I had close friends who came out to me in high school, but it was not until I knew several openly gay and lesbian people in college that I began to realize the magnitude of the discrimination they faced. When I took my first job in the corporate world, I was fortunate to have an openly gay colleague with whom I worked closely. Not only did he teach me about marketing, brand management, and how to make the copier work without overheating, but he also taught me a great deal about my own misconceptions and stereotypes.

In many states in the US, you can still legally be fired for being gay or lesbian, and even where laws provide equal protection, a great deal of homophobia and discrimination may continue. This is why I tell people that I am an ally, a straight person who supports equal rights for gay and lesbian people and for creating a workplace that allows employees to work to their potential without fear or distraction.

So you want to be an ally? Many straight students want to be supportive of their gay, lesbian, and bisexual classmates but are not sure what to do or say. Fortunately, you don’t need to devote your life to activism to make life easier for the GLBT students in our community.

A straight ally is someone who is not gay, lesbian, bisexual or transgender (GLBT) but personally supports and/or advocates for GLBT equal rights and fair treatment.

Here’s how you can start:
 Be supportive and receptive, but not intrusive.
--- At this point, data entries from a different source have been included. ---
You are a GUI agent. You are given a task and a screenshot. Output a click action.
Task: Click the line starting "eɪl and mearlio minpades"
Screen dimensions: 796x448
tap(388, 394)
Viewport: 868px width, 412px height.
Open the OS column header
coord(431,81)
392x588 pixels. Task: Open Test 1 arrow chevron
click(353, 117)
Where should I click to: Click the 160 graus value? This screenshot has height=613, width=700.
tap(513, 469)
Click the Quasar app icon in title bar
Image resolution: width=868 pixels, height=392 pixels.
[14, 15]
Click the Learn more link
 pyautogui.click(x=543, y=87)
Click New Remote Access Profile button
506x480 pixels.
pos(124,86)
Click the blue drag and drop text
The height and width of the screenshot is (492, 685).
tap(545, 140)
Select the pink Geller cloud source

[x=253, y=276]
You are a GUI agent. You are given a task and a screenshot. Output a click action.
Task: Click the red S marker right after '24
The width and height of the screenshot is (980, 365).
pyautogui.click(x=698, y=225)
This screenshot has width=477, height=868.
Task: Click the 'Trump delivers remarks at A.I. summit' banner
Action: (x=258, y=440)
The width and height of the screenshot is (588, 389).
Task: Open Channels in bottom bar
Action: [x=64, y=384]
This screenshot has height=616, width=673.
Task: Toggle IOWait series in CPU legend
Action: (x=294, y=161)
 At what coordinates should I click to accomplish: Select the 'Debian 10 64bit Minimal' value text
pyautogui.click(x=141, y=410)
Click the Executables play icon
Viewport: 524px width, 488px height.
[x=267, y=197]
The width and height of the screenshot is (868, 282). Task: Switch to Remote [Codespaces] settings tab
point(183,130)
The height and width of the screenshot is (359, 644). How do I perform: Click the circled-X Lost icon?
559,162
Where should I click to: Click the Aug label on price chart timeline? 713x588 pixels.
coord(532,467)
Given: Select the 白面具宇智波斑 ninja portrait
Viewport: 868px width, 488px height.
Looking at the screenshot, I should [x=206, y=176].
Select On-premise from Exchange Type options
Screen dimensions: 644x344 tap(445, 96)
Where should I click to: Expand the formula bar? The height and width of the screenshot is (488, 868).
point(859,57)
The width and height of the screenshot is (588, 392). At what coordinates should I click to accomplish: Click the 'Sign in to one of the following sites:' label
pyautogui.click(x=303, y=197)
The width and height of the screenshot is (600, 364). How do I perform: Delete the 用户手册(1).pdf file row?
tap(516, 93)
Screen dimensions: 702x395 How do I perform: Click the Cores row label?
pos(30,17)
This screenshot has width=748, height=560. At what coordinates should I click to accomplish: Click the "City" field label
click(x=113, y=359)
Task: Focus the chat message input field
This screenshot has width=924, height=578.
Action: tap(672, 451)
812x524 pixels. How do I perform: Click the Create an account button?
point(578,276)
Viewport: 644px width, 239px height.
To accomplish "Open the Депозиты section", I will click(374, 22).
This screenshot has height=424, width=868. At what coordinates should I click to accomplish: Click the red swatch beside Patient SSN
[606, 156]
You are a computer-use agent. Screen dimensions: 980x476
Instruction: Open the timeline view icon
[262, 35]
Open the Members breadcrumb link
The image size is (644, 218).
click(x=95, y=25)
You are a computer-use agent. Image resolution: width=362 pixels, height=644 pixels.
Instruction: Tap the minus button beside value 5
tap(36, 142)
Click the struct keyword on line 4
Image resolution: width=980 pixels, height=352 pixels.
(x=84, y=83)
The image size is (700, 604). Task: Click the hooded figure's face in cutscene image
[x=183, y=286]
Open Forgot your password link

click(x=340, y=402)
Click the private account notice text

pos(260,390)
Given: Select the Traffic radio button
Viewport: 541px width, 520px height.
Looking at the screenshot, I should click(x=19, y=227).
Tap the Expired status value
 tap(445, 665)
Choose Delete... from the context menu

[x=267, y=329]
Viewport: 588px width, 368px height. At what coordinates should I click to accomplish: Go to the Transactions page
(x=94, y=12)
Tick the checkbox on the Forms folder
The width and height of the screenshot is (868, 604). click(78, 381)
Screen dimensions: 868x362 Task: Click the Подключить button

When someone comes out to you, they are starting a conversation based on honesty and shared values. It’s good and important to ask questions, and it’s okay to admit that you aren’t sure how to be supportive of your friend or classmate. But do consider his/her privacy threshold. Knowing someone is gay or lesbian does not entitle you to probe into every detail of his or her personal relationships. Treat your gay or lesbian colleague with the same respect as you would treat a straight colleague.

 Resist mentioning someone’s sexuality or dating relationships (even in a casual way) every time you see them. Even if you are trying to demonstrate that you are supportive of gay and lesbian relationships, you may instead be suggesting that you see gays and lesbians as people whose entire personalities are defined by their sexuality. Students at HBS are worried about classes and jobs – regardless of whether or not they are gay or straight. Life issues are the same; sexuality is just one dimension.

 Don’t wait for others to speak out against homophobic jokes or comments. Not every gay and lesbian person at HBS is out, and we all suffer when those around us are shamed into silence. Standing up against homophobia helps make the community stronger for both straight and GLBT people; a community where open conversation and dialogue can be truly be created.

 Don’t expect one gay or lesbian to speak for every gay and lesbian. There is tremendous diversity in the gay and lesbian community just as there is in the straight community. Each person has their own unique experiences, and while a lesbian classmate may have spent more time thinking about GLBT issues than you have, don’t expect her to fully educate you.

 Educate yourself. If you have questions about the gay or lesbian community, ask. Stereotypes and misconceptions exist because of lack of information.

Voicing your support for GLBT people is powerful. Challenge a stereotype. Correct misrepresentations and misinformation. Becoming an ally for a gay, lesbian, bisexual or transgender friend, relative, or colleague, is a perfect way to celebrate National Coming Out Day!